[Collected data entries]
☆ ☆ ☆

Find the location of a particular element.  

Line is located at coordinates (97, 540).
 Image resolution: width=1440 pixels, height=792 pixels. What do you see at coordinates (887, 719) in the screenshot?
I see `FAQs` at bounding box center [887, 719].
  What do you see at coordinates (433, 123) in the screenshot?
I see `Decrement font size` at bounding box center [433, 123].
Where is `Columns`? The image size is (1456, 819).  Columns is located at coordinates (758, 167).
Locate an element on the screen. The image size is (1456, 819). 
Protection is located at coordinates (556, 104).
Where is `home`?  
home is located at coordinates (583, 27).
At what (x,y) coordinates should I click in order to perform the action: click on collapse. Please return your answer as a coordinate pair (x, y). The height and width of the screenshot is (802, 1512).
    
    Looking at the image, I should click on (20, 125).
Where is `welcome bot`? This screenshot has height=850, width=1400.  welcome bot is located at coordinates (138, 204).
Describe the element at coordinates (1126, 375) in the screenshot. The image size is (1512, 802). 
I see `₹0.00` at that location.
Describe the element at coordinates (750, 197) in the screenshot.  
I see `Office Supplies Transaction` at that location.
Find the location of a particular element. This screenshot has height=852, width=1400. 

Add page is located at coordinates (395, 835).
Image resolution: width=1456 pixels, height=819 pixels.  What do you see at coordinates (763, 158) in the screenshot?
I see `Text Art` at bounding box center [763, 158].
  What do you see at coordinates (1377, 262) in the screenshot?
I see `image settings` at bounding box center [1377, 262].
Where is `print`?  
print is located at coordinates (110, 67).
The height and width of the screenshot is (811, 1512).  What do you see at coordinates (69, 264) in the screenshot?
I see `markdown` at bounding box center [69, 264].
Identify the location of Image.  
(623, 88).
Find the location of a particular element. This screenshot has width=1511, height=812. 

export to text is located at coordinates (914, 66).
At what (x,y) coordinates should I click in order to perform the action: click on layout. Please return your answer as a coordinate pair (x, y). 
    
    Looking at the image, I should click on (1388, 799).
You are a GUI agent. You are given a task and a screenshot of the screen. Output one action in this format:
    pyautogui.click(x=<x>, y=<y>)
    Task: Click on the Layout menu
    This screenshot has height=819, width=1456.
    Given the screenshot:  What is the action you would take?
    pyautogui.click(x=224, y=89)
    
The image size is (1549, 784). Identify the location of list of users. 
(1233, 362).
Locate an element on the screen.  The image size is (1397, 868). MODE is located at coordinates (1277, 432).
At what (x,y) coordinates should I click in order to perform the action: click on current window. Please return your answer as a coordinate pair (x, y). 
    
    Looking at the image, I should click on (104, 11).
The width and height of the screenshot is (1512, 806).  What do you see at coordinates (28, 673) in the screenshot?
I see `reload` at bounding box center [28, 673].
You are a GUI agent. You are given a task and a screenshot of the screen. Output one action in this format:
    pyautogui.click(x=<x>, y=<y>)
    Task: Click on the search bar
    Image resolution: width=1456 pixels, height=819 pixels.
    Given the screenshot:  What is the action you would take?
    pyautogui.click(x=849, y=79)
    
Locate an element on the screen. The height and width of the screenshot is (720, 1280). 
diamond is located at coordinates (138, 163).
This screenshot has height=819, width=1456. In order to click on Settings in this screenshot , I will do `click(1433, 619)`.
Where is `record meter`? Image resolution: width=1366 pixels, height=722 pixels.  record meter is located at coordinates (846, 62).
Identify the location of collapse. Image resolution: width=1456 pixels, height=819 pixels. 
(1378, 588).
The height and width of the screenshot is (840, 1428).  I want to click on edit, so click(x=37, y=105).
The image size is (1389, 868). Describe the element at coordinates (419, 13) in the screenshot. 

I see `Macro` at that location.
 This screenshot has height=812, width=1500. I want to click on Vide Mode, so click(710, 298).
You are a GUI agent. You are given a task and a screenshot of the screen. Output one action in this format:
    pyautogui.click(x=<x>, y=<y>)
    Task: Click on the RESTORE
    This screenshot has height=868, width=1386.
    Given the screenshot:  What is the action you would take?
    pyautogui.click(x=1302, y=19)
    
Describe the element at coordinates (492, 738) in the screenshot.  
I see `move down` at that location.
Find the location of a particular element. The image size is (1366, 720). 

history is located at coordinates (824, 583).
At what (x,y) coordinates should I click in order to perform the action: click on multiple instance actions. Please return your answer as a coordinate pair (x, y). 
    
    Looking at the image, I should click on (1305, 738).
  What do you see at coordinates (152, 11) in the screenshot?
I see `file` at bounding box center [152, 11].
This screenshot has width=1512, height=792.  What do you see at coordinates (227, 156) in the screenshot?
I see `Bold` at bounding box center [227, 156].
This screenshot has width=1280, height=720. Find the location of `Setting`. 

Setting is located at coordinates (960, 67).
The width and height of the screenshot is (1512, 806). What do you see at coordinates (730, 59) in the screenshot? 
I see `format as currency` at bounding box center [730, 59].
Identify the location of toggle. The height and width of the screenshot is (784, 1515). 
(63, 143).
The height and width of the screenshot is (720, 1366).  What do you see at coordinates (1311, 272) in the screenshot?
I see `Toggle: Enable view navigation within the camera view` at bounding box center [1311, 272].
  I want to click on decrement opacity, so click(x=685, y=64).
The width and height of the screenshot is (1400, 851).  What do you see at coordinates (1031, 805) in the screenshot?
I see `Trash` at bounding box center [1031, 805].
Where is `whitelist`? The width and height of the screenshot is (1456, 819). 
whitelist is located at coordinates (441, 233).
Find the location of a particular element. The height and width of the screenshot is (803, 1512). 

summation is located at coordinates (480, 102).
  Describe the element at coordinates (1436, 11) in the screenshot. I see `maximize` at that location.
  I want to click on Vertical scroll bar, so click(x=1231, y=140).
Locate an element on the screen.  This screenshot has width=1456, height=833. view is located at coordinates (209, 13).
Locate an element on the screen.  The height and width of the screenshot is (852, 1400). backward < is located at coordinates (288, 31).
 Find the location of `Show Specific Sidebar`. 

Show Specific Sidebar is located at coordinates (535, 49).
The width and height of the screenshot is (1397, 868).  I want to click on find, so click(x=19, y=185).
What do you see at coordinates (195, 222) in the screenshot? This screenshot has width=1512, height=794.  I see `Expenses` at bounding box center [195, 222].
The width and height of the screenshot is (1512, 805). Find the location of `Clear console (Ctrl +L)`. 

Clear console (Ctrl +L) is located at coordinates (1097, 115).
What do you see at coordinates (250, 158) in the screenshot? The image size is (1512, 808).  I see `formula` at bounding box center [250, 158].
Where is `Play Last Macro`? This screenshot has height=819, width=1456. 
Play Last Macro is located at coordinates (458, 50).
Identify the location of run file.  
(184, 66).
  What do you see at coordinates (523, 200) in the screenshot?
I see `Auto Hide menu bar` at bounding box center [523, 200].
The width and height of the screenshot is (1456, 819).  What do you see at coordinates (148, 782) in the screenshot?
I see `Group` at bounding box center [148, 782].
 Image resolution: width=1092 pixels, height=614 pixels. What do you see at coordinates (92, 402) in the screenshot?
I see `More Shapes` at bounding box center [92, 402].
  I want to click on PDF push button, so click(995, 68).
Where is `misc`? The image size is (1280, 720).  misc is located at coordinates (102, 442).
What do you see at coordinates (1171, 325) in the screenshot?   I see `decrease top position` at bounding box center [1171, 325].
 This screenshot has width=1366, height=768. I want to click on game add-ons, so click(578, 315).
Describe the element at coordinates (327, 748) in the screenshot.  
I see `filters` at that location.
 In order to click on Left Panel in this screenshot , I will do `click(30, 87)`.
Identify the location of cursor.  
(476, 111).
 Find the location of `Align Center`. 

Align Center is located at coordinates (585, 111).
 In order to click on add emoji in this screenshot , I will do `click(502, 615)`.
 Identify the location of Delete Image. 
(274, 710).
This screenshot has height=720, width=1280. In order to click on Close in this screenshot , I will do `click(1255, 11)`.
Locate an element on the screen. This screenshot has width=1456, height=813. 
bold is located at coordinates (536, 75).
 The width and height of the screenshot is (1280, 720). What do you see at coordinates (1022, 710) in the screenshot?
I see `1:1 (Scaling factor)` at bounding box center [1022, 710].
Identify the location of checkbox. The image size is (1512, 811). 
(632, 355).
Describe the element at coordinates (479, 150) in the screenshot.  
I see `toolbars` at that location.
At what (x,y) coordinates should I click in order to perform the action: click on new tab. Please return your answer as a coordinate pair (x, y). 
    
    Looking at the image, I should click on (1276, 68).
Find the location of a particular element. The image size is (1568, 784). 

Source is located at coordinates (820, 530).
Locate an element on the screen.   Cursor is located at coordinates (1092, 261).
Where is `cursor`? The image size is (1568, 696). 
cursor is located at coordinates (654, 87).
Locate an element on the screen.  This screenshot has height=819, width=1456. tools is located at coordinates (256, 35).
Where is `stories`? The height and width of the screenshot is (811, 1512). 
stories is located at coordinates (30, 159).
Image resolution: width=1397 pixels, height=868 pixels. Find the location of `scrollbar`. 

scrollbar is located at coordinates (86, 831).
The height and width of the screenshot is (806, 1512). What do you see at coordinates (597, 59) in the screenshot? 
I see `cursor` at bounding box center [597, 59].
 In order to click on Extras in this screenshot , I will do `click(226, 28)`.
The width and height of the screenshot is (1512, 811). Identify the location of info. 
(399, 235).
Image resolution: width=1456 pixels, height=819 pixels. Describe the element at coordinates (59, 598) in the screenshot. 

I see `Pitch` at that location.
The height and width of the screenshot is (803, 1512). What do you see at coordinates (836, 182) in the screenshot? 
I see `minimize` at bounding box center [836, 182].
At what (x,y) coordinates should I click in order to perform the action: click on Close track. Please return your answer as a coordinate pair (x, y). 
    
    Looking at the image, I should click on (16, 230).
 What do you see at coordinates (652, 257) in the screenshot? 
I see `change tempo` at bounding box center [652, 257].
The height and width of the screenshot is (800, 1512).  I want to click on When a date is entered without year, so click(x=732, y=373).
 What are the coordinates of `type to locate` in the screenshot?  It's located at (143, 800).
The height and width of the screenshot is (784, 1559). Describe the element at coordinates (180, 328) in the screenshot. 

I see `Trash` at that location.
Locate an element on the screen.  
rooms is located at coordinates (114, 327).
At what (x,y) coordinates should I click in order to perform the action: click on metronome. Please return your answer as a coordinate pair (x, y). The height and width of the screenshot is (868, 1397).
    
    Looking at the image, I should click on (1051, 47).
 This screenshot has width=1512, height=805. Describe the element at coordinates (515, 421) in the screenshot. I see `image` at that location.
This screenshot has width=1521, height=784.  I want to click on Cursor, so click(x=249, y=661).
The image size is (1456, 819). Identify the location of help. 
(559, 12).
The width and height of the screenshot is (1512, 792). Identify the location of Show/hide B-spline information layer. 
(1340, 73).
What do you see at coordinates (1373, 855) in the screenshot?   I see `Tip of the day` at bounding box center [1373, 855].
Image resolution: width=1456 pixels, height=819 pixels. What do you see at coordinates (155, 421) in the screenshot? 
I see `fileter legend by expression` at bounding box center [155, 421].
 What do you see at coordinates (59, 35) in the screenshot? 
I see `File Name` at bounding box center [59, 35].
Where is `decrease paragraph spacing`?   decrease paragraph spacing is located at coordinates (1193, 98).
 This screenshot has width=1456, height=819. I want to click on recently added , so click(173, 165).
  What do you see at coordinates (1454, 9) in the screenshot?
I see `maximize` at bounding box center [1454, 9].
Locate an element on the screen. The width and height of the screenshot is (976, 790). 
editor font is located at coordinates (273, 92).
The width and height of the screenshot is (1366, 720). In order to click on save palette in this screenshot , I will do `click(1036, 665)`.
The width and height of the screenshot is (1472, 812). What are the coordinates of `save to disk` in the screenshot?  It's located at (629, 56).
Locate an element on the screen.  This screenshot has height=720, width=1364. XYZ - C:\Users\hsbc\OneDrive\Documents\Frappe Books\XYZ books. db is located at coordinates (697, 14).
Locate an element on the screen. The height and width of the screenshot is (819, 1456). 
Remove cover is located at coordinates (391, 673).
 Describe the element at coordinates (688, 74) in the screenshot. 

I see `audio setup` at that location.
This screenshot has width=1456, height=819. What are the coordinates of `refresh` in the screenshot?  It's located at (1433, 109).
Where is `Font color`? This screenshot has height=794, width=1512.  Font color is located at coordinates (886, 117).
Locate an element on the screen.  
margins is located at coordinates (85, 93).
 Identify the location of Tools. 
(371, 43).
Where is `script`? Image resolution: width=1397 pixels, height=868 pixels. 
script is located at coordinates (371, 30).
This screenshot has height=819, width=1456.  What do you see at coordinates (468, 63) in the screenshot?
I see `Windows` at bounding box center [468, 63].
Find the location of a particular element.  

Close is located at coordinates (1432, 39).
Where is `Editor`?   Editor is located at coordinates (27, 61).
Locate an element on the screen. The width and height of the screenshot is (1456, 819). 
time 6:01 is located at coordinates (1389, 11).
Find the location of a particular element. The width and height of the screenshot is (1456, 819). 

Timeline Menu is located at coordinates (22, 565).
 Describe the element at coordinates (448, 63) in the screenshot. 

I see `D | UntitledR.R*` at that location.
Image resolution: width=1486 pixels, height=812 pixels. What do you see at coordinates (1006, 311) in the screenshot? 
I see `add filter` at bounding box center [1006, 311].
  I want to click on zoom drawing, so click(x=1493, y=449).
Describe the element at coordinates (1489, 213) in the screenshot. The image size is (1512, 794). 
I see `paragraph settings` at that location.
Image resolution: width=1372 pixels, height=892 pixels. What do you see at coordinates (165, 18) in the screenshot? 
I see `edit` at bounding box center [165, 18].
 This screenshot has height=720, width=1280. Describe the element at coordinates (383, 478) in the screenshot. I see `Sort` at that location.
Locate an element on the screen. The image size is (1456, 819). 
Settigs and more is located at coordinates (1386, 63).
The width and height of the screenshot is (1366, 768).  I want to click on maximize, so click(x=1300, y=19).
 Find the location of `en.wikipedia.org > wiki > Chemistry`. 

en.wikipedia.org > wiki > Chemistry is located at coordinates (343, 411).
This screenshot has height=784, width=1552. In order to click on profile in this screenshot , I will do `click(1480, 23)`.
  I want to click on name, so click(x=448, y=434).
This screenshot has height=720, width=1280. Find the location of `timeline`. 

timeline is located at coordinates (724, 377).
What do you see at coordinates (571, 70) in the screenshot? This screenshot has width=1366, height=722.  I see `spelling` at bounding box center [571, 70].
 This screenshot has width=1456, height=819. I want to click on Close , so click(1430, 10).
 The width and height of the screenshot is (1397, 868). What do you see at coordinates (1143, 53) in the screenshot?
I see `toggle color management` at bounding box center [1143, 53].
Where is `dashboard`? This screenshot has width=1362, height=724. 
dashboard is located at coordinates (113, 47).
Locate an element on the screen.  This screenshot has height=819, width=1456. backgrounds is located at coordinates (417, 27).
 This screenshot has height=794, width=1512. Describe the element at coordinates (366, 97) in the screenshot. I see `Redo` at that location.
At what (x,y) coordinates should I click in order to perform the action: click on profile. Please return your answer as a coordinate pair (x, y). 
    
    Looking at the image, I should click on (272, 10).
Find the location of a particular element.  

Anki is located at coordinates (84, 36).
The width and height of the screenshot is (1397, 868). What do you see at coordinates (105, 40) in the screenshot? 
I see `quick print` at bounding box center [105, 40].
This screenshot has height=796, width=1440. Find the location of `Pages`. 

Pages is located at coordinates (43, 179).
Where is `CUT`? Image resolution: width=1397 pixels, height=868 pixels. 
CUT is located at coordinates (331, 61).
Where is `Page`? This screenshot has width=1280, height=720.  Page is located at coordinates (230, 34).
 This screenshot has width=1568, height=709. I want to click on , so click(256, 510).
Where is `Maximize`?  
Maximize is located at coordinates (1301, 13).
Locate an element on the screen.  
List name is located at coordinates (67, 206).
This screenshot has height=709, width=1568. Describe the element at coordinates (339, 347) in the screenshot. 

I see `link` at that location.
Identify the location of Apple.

☆ ☆ ☆

**Aim:** Could you arrange the data, from its first line through the line containing "Looking at the image, I should click on (20, 125).", into a numbered list with blank lines omitted?

**Output for this exercise:**
1. Find the location of a particular element.  
2. Line is located at coordinates (97, 540).
3.  Image resolution: width=1440 pixels, height=792 pixels. What do you see at coordinates (887, 719) in the screenshot?
4. I see `FAQs` at bounding box center [887, 719].
5.   What do you see at coordinates (433, 123) in the screenshot?
6. I see `Decrement font size` at bounding box center [433, 123].
7. Where is `Columns`? The image size is (1456, 819).  Columns is located at coordinates (758, 167).
8. Locate an element on the screen. The image size is (1456, 819). 
9. Protection is located at coordinates (556, 104).
10. Where is `home`?  
11. home is located at coordinates (583, 27).
12. At what (x,y) coordinates should I click in order to perform the action: click on collapse. Please return your answer as a coordinate pair (x, y). The height and width of the screenshot is (802, 1512).
13.     Looking at the image, I should click on (20, 125).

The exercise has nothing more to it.